WRITTEN TASKS =
1. Reproduce the ElasticUtils text word for word, from "Skip to content" up to and including "q = (S().filter(product='firefox')".
2. According to the ElasticUtils text, what does S() do by default when no filters or queries are specified?
3. Continue the ElasticUtils text from where it stops.

SELECTION =
____________________

Skip to content
Fetching contributors…
Cannot retrieve contributors at this time
1067 lines (700 sloc) 27.2 KB

Searching with S

Overview

ElasticUtils makes querying and filtering and collecting facets from ElasticSearch simple.

For example:

q = (S().filter(product='firefox')
        .filter(version='4.0', platform='all')
        .facet(products={'field': 'product', 'global': True})
        .facet(versions={'field': 'version'})
        .facet(platforms={'field': 'platform'})
        .facet(types={'field': 'type'})
        .doctypes('addon')
        .indexes('addon_index')
        .query(title='Example'))

The ElasticSearch REST API curl would look like this:

$ curl -XGET 'http://localhost:9200/addon_index/addon/_search' -d '{
'query': {'term': {'title': 'Example'}},
'filter': {'and': [{'term': {'product': 'firefox'}},
                   {'term': {'platform': 'all'}},
                   {'term': {'version': '4.0'}}]},
'facets': {
   'platforms': {
       'facet_filter': {
           'and': [
               {'term': {'product': 'firefox'}},
               {'term': {'platform': 'all'}},
               {'term': {'version': '4.0'}}]},
       'field': 'platform'},
   'products': {
       'facet_filter': {
           'and': [
               {'term': {'product': 'firefox'}},
               {'term': {'platform': 'all'}},
               {'term': {'version': '4.0'}}]},
       'field': 'product',
       'global': True},
   'types': {
       'facet_filter': {
           'and': [
               {'term': {'product': 'firefox'}},
               {'term': {'platform': 'all'}},
               {'term': {'version': '4.0'}}]},
       'field': 'type'},
   'versions': {
       'facet_filter': {
           'and': [
               {'term': {'product': 'firefox'}},
               {'term': {'platform': 'all'}},
               {'term': {'version': '4.0'}}]},
       'field': 'version'}}
}
'

That's it!

For the rest of this chapter, when we translate ElasticUtils queries to their equivalent ElasticSearch REST API, we're going to use a shorthand and only talk about the body of the request which we'll call the ElasticSearch JSON.

All about S

Basic untyped S

S is the class that you instantiate to create a search. For example:

searcher = S()

S has a bunch of methods that all return a new S with additional accumulated search criteria.

For example:

s1 = S()

s2 = s1.query(content__text='tabs')

s3 = s2.filter(awesome=True)

s4 = s2.filter(awesome=False)

s1, s2, and s3 are all different S objects. s1 is a match all.

s2 has a query.

s3 has everything in s2 plus a awesome=True filter.

s4 has everything in s2 with a awesome=False filter.

When you create an S with no type, it's called an "untyped S". If you don't specify .values_dict or .values_list, then your search results are in the form of a sequence of DefaultMappingType instances. More about this in :ref:`queries-mapping-type`.

Typed S

You can also construct a typed S which is an S with a MappingType subclass. For example:

from elasticutils import MappingType, S

class MyMappingType(MappingType):
    @classmethod
    def get_index(cls):
        return 'sumo_index'

    @classmethod
    def get_mapping_type_name(cls):
        return 'mymappingtype'


results = S(MyMappingType).query(title__text='plugins')

results will be an iterable of MyMappingType instances---one for each search result.

Match All

By default S() with no filters or queries specified will do a match_all query in ElasticSearch.

____________________

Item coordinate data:
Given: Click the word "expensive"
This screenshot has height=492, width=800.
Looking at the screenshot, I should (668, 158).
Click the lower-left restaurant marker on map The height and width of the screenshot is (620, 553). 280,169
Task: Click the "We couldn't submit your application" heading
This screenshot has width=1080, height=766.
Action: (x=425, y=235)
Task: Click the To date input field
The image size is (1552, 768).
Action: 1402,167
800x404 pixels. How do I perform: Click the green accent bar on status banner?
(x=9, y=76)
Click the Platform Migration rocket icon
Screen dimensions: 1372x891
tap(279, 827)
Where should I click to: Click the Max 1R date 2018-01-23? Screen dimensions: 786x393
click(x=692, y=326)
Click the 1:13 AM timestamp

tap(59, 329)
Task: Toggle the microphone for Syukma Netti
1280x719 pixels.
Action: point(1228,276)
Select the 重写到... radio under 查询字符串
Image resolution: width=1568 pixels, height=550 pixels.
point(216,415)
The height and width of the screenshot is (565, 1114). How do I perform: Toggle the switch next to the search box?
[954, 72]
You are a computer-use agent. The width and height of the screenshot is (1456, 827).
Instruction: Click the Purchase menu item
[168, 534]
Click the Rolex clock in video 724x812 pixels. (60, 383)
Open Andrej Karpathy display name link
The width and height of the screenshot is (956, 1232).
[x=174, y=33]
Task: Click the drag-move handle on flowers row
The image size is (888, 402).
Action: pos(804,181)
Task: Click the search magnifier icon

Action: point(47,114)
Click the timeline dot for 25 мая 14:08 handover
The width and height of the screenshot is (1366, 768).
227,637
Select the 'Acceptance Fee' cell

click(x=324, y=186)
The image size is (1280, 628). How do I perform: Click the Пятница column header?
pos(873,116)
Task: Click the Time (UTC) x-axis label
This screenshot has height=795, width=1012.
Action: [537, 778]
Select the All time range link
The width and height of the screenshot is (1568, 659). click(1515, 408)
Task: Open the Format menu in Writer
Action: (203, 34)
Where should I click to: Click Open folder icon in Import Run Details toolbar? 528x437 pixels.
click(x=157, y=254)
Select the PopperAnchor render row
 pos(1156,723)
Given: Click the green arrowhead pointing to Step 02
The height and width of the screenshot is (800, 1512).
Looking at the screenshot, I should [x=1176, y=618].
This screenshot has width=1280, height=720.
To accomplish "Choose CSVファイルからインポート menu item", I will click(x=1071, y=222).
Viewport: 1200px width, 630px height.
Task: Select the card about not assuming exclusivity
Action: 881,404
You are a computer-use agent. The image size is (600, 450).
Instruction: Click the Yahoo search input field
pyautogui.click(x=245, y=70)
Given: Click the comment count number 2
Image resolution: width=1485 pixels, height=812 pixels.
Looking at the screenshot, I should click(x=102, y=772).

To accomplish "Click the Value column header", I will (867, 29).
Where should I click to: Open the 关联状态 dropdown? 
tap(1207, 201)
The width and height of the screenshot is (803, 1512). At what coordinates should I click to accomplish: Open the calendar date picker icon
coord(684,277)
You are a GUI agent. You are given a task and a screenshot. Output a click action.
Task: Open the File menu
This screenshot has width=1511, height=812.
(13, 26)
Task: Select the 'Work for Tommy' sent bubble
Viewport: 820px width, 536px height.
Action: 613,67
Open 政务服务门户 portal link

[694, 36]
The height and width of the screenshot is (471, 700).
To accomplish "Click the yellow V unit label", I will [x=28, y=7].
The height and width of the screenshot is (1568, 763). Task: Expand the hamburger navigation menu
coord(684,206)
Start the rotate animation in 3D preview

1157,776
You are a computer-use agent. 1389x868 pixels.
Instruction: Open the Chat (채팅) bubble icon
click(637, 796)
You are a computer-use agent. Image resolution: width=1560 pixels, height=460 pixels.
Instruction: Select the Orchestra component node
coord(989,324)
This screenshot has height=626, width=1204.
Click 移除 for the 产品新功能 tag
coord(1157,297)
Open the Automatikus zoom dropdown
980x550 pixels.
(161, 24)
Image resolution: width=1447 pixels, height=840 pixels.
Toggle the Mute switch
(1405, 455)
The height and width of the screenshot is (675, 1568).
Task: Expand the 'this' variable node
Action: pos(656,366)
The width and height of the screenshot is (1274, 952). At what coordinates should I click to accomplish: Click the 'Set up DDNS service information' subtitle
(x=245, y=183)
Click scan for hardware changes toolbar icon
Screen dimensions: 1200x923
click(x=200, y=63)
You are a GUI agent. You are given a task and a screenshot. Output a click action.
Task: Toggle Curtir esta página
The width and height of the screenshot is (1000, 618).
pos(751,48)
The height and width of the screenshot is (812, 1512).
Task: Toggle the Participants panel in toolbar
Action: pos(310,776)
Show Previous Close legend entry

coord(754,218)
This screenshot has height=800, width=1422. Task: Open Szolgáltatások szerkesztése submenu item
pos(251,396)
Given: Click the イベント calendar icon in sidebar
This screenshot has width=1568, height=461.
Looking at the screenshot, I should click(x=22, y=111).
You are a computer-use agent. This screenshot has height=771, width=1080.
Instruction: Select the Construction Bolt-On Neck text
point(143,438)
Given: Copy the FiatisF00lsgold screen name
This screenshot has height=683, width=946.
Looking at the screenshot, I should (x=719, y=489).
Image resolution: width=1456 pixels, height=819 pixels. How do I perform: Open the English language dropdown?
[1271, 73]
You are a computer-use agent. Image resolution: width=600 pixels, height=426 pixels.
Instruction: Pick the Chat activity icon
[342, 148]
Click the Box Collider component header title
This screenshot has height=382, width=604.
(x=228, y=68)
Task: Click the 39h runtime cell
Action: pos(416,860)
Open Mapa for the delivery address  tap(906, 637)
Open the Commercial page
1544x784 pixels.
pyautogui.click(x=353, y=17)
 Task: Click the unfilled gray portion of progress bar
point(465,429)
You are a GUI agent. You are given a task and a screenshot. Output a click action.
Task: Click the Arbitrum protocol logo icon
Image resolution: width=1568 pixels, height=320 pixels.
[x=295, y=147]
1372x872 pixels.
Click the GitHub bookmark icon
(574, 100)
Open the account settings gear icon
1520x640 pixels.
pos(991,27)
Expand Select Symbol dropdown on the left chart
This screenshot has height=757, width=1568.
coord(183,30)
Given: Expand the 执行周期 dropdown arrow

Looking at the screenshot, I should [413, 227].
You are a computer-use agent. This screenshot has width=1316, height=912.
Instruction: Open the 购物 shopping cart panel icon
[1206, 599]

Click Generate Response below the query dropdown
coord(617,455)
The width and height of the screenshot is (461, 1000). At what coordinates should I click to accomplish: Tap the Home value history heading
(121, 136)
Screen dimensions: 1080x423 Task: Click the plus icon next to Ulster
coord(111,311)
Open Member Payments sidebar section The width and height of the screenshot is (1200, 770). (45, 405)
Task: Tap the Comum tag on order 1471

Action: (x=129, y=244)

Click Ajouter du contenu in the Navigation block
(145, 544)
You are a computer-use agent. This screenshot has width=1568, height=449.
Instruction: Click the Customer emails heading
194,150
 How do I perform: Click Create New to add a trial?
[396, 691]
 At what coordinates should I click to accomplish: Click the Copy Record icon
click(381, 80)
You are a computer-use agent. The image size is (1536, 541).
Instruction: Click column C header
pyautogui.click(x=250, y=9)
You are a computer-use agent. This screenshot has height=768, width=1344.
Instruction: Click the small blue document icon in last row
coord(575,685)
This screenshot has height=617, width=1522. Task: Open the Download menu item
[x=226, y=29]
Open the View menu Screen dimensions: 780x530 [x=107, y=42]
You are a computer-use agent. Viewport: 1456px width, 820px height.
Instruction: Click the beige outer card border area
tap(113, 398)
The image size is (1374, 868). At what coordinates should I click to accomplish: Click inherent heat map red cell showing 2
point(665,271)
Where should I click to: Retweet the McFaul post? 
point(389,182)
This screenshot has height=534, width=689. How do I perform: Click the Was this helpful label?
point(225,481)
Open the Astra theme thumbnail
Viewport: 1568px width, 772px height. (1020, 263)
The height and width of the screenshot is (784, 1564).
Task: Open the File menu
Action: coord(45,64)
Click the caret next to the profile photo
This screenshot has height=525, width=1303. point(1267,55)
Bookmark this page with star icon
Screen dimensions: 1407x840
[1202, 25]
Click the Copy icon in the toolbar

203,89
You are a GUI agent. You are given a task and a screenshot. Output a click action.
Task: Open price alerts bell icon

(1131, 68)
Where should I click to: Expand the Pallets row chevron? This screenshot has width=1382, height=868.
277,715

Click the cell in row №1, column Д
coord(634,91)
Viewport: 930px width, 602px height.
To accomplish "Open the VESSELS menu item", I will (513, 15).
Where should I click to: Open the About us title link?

____________________

ANSWERS IN ORDER =
1.
Skip to content
Fetching contributors…
Cannot retrieve contributors at this time
1067 lines (700 sloc) 27.2 KB

Searching with S

Overview

ElasticUtils makes querying and filtering and collecting facets from ElasticSearch simple.

For example:

q = (S().filter(product='firefox')

2. It does a match_all query in ElasticSearch.

3.
Queries vs. Filters

A search can contain multiple queries and multiple filters. The two things are very different.

A filter determines whether a document is in the results set or not. If you do a term filter on whether field foo has value bar, then the result set ONLY has documents where foo has value bar. Filters are fast and filter results are cached in ElasticSearch when appropriate.

A query affects the score for a document. If you do a term query on whether field foo has value bar, then the result set will score documents where the query holds true higher than documents where the query does not hold true. Queries are slower than filters and query results are not cached in ElasticSearch.

The other place where this affects things is when you specify facets. See :ref:`queries-chapter-facets-section` for details.

Queries

The query is specified by keyword arguments to the query() method. The key of the keyword argument is parsed splitting on __ (that's two underscores) with the first part as the "field" and the second part as the "field action".

For example:

q = S().query(title='taco trucks')

will do an elasticsearch term query for "taco trucks" in the title field.

And:

q = S().query(title__text='taco trucks')

will do a text query instead of a term query.

There are many different field actions to choose from:

field action elasticsearch query
(no action specified) term query
term term query
text text query
prefix prefix query [1]
gt, gte, lt, lte range query
fuzzy fuzzy query
text_phrase text_phrase query
query_string query_string query [2]
[1]You can also use startswith, but that's deprecated.
[2]When doing query_string queries, if the query text is malformed it'll raise a SearchPhaseExecutionException: exception.

Filters

q = (S().query(title='taco trucks')
        .filter(style='korean'))

will do a query for "taco trucks" in the title field and filter on the style field for 'korean'. This is how we find Korean Taco Trucks.

As with query(), filter() allow for you to specify field actions for the filters:

field action elasticsearch filter
in Terms filter
gt, gte, lt, lte Range filter
(no action) Term filter

Advanced filters and F

Calling filter multiple times is equivalent to an "and"ing of the filters.

For example:

q = (S().filter(style='korean')
        .filter(price='FREE'))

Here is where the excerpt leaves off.